First download the mongo-hadoop Adapter
Git clone https://github.com/mongodb/mongo-hadoop.git
Git checkout release-1.0
Go to the mongo-hadoop directory and find build. SBT to change hadooprelease in thisbuild to the following:
Hadooprelease in thisbuild: = "0.20"
Then run./SBT package (about SBT https://github.com/harrah/xsbt/wiki)
During operation, you need to roll over the wall.
After the running is complete, a jar file mongo-hadoop-core_0.20.205.0-1.0.1.jar is generated under the core/target directory, and then the MongoDB driver package is downloaded.
After downloading the wget -- no-check-certificate https://github.com/downloads/mongodb/mongo-java-driver/mongo-2.7.3.jar, you can start developing the mongo-hadoop program.
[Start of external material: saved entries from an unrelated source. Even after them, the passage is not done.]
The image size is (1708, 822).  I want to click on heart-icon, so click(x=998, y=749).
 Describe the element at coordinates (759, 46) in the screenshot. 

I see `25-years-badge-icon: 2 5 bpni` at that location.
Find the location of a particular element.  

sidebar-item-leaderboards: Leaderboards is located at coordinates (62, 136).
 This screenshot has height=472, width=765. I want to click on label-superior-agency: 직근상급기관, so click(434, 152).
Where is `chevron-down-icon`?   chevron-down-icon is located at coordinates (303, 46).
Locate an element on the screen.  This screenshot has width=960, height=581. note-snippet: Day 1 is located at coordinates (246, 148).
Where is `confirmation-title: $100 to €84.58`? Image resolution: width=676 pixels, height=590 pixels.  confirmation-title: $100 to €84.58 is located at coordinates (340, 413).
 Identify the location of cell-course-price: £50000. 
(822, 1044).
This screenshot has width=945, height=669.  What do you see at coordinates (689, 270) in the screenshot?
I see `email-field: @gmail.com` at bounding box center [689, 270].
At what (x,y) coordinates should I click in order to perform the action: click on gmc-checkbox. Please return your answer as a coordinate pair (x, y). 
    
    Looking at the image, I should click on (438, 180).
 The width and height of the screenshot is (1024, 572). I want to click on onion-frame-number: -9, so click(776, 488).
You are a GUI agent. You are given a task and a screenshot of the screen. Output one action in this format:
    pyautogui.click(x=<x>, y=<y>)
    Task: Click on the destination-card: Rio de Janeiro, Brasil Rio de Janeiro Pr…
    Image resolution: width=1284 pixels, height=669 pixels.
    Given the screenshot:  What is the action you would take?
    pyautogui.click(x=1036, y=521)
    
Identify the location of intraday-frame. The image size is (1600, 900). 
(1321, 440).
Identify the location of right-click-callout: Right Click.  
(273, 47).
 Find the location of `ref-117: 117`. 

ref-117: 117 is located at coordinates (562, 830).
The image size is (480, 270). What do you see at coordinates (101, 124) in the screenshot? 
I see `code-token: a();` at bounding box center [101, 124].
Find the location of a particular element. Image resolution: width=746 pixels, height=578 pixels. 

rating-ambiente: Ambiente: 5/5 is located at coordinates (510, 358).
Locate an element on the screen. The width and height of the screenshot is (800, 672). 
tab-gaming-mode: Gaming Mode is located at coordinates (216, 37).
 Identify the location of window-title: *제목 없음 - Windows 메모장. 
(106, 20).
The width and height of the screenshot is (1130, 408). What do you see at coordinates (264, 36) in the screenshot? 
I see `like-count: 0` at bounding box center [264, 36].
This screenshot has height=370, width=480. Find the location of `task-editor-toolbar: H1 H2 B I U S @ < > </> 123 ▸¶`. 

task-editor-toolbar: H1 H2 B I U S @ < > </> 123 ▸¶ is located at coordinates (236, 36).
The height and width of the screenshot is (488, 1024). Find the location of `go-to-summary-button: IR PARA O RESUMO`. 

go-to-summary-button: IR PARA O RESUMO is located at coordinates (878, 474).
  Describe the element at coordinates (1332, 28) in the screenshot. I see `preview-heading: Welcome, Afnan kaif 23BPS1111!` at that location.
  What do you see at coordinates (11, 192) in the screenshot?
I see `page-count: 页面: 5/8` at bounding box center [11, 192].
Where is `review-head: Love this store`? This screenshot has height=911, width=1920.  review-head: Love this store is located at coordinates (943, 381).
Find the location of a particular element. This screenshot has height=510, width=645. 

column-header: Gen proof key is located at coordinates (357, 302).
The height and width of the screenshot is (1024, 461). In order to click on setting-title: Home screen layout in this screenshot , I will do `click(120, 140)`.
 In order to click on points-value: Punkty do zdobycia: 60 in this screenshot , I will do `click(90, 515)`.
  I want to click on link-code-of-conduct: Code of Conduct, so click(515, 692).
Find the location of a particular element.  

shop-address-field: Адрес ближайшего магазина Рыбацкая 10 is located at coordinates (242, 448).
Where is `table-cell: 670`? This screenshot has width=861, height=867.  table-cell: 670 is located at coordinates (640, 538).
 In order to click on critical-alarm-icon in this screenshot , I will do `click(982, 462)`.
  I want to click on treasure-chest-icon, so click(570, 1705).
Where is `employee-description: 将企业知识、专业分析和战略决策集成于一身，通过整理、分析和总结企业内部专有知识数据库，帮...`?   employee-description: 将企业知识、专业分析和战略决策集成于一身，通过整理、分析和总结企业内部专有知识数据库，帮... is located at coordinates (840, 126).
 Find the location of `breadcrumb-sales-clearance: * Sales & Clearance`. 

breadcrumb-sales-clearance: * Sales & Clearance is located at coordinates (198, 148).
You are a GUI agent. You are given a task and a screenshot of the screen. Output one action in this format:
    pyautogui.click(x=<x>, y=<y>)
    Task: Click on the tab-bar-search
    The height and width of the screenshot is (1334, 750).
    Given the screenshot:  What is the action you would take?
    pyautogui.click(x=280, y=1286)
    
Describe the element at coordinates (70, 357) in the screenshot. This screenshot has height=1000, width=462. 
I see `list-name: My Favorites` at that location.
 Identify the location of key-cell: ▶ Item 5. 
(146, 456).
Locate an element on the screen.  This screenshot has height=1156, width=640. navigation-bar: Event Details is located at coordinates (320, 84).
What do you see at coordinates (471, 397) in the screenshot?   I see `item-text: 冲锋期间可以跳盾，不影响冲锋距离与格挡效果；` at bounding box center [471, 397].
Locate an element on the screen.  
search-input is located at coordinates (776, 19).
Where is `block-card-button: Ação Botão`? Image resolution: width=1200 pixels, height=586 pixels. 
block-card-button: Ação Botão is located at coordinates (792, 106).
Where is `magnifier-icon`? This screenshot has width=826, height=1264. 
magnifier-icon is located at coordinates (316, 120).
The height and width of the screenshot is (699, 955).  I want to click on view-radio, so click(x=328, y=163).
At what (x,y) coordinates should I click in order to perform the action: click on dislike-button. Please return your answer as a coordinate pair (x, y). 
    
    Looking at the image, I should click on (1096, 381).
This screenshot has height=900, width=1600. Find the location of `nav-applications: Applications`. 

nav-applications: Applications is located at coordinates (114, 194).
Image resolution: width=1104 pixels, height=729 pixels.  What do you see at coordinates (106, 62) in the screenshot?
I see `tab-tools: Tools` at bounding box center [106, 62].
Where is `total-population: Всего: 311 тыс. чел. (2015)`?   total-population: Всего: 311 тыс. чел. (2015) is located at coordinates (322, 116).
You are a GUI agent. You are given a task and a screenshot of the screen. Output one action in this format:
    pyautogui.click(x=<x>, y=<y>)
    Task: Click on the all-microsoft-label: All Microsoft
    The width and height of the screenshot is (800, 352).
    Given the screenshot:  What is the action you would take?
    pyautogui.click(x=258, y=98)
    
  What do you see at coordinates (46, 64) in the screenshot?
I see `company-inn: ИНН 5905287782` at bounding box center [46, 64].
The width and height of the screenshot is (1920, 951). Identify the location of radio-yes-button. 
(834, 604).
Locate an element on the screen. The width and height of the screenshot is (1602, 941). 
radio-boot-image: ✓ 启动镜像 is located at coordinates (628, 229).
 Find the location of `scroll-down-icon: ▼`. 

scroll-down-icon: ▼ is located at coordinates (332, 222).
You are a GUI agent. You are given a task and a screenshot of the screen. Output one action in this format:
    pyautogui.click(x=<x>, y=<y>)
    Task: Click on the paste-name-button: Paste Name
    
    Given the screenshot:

Run the built-in example: first import the data to MongoDB. The command is as follows.
./sbt load-sample-data
Then, create a new project, such as Treasury, and copy the source files and resource files in mongo-hadoop/example/treasury_field to the new project.
:
Then modify the MongoDB URL in the mongo-treasury_yield.xml file and store the collection
<Property>
<! -- If you are reading from mongo, the URI -->
<Name> mongo. input. uri </name>
<Value> mongodb: // 127.0.0.1/mongo_hadoop.yield_historical.in </value>
</Property>
<Property>
<! -- If you are writing to mongo, the URI -->
<Name> mongo. output. uri </name>
<Value> mongodb: // 127.0.0.1/mongo_hadoop.yield_historical.out </value>
</Property>
Modify TreasuryYieldXMLConfig. java as follows:
Configuration. addDefaultResource ("resources/mongo-treasury_yield.xml ");
Configuration. addDefaultResource ("resources/mongo-defaults.xml ");
And then package the project into a jar file.
Run hadoop jar treasury. jar com. mongodb. hadoop. treasury. TreasuryXMLConfig to run the hadoop program. The running result is data in mongodb.